Problem requirements | Copy the entries word for word, from the start through the line containing "Screen dimensions: 653x412 [x=434, y=136]", and leave out the pictures.

-- start of Given data --

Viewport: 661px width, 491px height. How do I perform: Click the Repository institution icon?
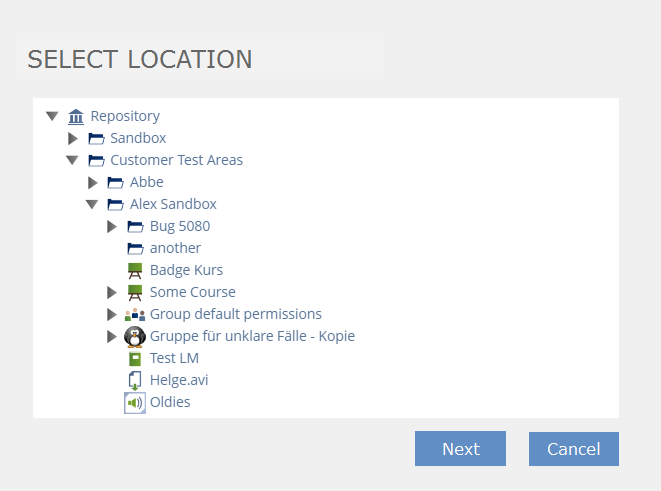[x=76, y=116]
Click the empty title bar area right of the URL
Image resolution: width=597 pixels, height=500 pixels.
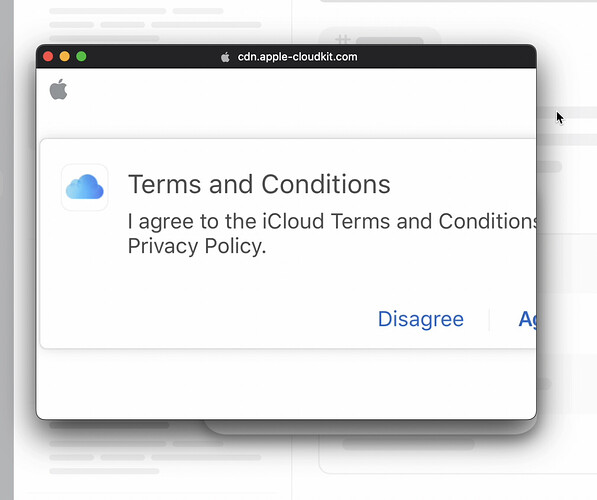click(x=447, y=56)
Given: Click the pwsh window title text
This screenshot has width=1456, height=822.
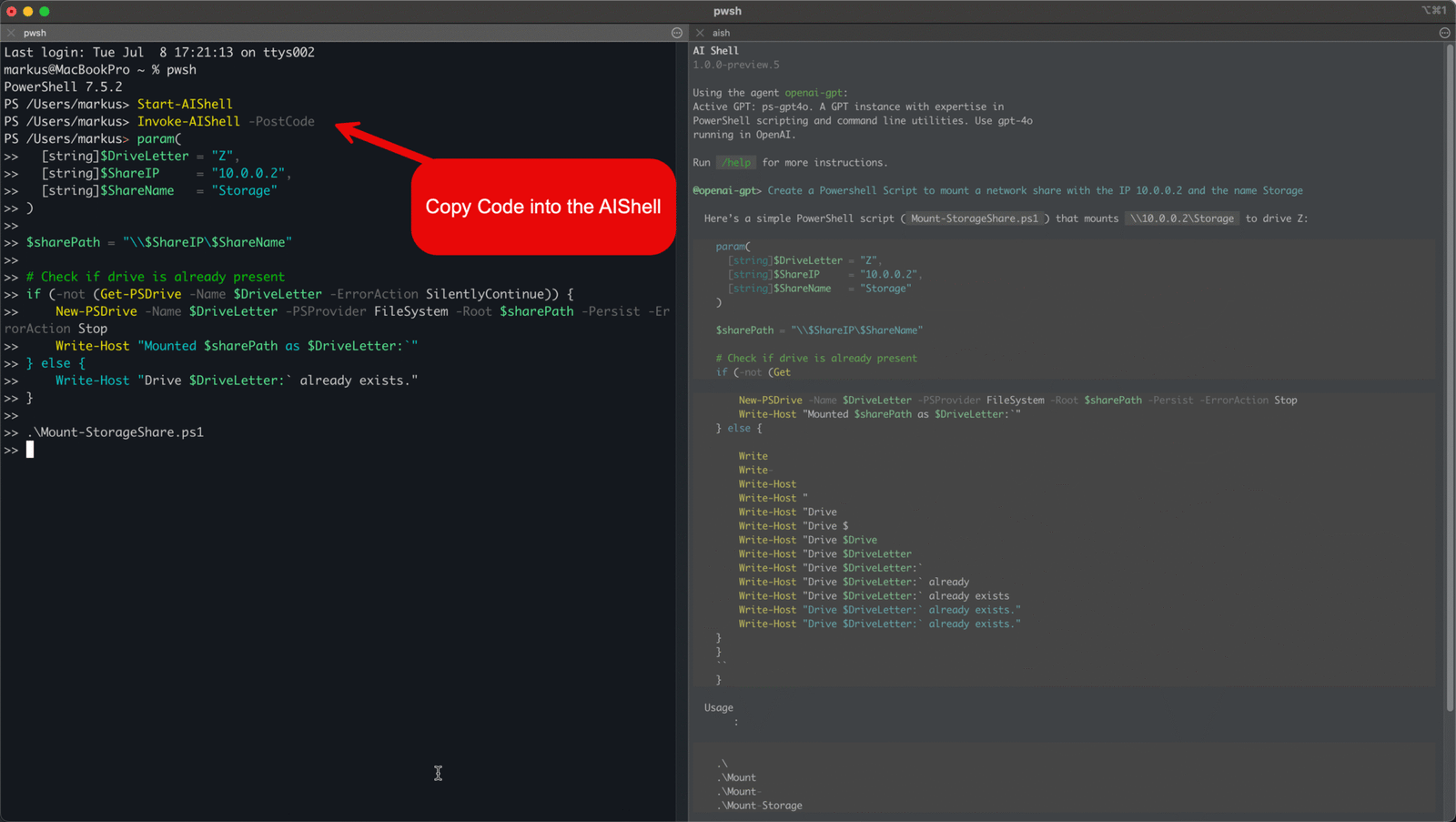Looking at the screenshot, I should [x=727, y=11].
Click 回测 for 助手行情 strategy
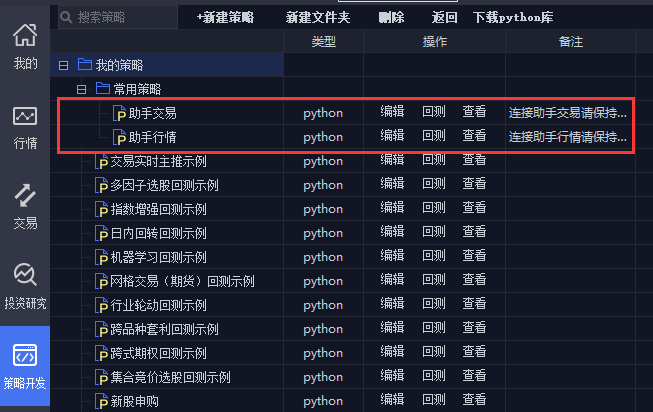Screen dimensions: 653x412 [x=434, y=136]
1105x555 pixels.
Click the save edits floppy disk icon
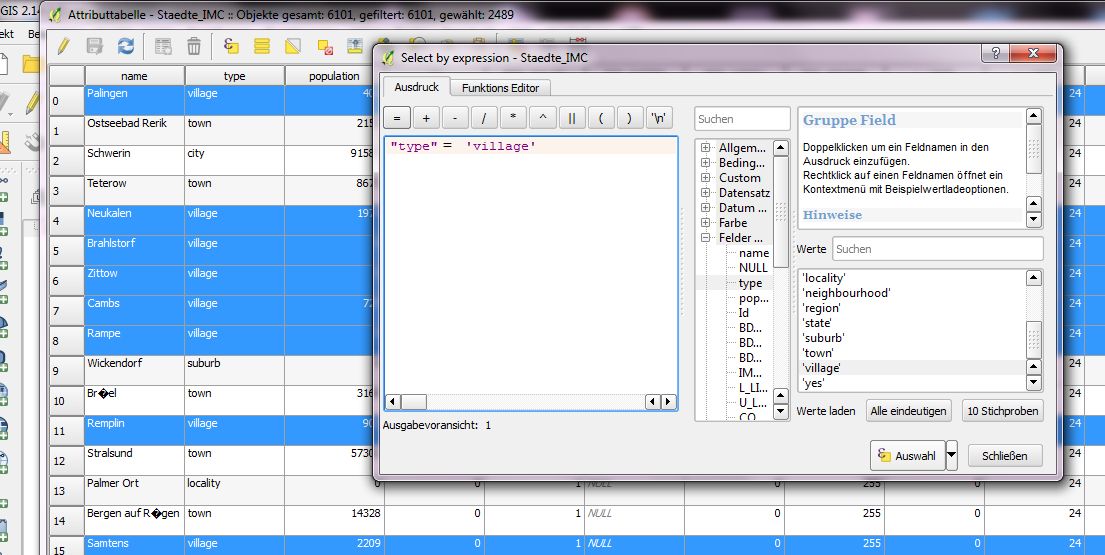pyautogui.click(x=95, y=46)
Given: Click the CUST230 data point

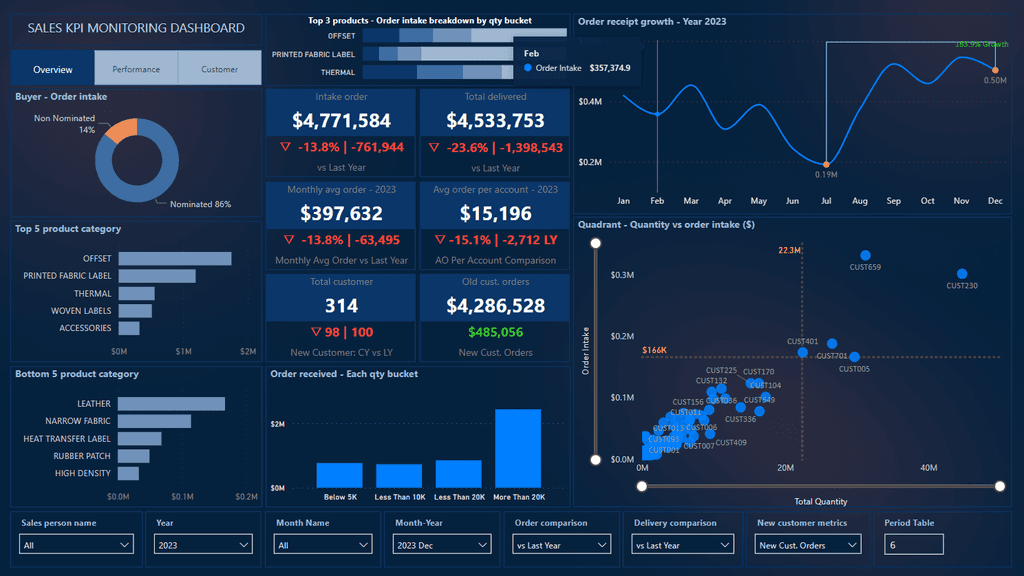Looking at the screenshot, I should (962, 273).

-- end of Given data --

Worked answer |
Viewport: 661px width, 491px height. How do I perform: Click the Repository institution icon?
[x=76, y=116]
Click the empty title bar area right of the URL
Image resolution: width=597 pixels, height=500 pixels.
click(x=447, y=56)
Given: Click the pwsh window title text
This screenshot has width=1456, height=822.
Looking at the screenshot, I should [x=727, y=11].
Click 回测 for 助手行情 strategy
Screen dimensions: 653x412 [x=434, y=136]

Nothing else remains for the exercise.